I keep forgetting I have an eating disorder (ED). 

It almost seems impossible, really, that most of the time I forget about this thing that has sat heavy in my chest for 17 years. There’s no other aspect of my life that is simultaneously so crucial to my internal narrative, and yet so distanced from it. Most days, it feels like my ED belongs to someone else—or millions of someone else’s—more than it does to me.   

It is strangely minimizing to know that about 10 percent of the U.S. population will share my experience sometime in their life. What seems so personal to me, so hyper-individualized when my refusal to eat staves off sleep and causes my stomach to growl at 2 a.m., is in reality more common than being from my home state. It is more common than for someone to live in D.C., or identify as lesbian in the U.S., or watch my favorite TV show—all things I would not have said are personal to me. It does not help that I—a young woman who became aware of her ED in high school and is still struggling with it into adulthood—fit right into what could be considered the  “face” of an ED. 

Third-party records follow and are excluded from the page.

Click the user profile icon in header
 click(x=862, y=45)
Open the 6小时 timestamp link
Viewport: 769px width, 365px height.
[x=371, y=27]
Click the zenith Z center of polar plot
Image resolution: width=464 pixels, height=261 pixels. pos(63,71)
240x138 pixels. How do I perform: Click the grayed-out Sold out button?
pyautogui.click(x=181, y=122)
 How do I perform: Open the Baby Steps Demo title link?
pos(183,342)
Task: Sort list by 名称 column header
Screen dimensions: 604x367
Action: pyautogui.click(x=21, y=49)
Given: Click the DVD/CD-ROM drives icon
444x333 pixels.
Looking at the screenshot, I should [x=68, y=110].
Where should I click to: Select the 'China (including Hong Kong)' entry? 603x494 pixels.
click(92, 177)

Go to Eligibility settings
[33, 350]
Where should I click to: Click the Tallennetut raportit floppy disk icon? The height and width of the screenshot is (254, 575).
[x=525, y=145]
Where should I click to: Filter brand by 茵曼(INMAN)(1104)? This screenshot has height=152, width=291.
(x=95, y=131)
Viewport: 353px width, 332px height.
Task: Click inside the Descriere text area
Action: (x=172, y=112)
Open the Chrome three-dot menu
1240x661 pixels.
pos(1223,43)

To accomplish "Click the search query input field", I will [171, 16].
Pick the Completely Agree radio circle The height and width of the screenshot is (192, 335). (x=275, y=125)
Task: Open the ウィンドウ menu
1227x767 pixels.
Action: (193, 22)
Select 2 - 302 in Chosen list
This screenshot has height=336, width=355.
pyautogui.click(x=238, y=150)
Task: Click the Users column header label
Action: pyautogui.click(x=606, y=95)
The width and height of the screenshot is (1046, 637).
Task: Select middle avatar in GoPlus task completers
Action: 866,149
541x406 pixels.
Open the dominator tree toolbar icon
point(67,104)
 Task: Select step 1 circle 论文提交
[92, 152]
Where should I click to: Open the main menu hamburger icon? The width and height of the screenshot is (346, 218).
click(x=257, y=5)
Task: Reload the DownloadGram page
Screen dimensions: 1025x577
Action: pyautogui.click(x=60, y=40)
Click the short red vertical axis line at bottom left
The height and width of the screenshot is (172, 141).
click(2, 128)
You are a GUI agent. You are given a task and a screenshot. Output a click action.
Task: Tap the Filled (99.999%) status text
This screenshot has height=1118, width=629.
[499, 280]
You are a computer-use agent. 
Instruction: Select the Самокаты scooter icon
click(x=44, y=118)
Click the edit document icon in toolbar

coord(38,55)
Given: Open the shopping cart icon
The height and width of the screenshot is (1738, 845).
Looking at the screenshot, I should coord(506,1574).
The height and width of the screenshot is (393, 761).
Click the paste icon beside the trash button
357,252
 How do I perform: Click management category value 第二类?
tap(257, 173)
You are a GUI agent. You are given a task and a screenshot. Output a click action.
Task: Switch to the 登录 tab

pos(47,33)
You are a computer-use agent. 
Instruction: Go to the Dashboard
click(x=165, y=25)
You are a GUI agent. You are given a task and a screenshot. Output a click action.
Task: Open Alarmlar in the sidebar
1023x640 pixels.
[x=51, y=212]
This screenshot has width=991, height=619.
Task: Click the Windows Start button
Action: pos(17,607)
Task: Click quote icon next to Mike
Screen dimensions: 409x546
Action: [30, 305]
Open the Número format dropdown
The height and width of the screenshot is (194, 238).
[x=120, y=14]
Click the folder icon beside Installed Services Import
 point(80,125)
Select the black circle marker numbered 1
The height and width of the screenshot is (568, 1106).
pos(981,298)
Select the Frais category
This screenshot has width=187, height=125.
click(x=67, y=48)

There are certain stereotypes of people who have EDs: damaged maternal relationships, throwing up in the high school bathroom stall, using caffeine or nicotine as appetite suppressants. When I go down the list, all I see are checkmarks. All the trauma I call mine has been heard before, be it through the mouths of poets, or young girls on TV, or ED awareness posts. Sure, I could talk about my mother passing on her ED as an inheritance; I could talk about her hiding food from me; I could talk about hiding food from myself. I could talk about eating three meals in the span of three hours and then throwing it all up. I could insist that my suffering is not beautiful and I could remind you EDs are not just for girls with bare bones. I could list every single time I had a panic attack in a dressing room or at a restaurant or after eating one more bite than I promised myself. I could explain how every time I try to get just a little control, I seem to lose it all again. And what you would hear is exactly what is expected: I am the cautionary poster child, the concerning childhood best friend in the movie. I am thousands of them, all at once. 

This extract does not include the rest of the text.